ABSTRACT The current study aimed to explore the anti-inflammatory effects of long non-coding RNA-small nucleolar RNA host gene 7 (lncRNA-SNHG7) and its mechanism in spinal cord injury (SCI) models. SCI models were established both in vivo and in vitro. Reverse transcription-quantitative PCR was performed to determine the expression levels of lncRNA-SNHG7 in SCI models.
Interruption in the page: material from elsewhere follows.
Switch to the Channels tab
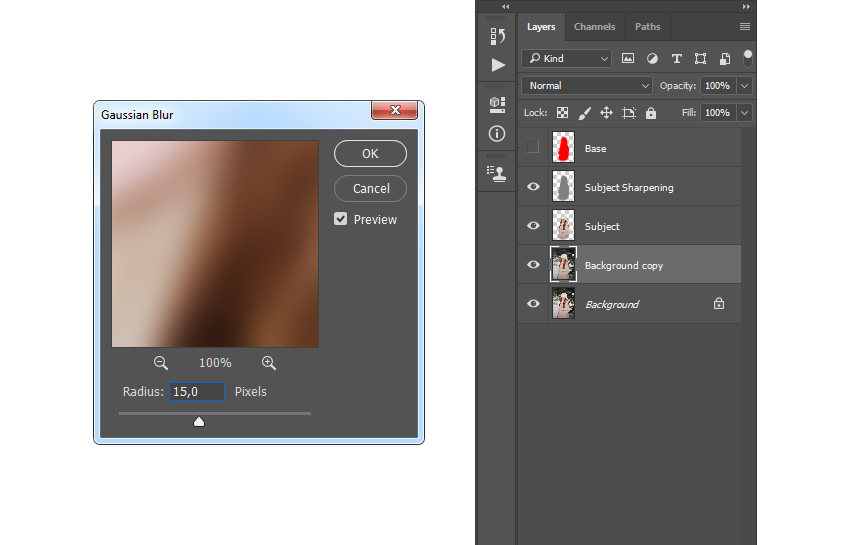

Bioinformatics analysis and dual-luciferase reporter assays were carried out to confirm the interaction between lncRNA-SNHG7 with microRNA (miR)-499a and TNF-α-induced protein 3-interacting protein 2 (TNIP2). In addition, cell viability, apoptosis, and the secretion of inflammatory cytokines were assessed by 3-(4,5-dimethyl-2-thiazolyl)-2,5-diphenyl-2-H-tetrazolium bromide (MTT) assay, flow cytometric analysis, and enzyme linked immunosorbent assay (ELISA), respectively. The results showed that lncRNA-SNHG7 was markedly downregulated in the SCI model group. LncRNA-SNHG7 directly bound to miR-499a, which in turn directly targeted TNIP2. In addition, TNIP2 was significantly decreased in SCI rats and lipopolysaccharide (LPS)-treated PC-12 cells. The in vitro results in PC-12 cells revealed that lncRNA-SNHG7 overexpression attenuated neuronal cell death and SCI-mediated inflammatory responses by regulating miR-449a expression. Furthermore, miR-499a knockdown inhibited LPS-induced PC-12 cell injury by targeting TNIP2. In conclusion, lncRNA-SNHG7 modulates the apoptosis and inflammation of PC-12 cells by regulating the miR-449a/TNIP2/NF-κB signaling pathway.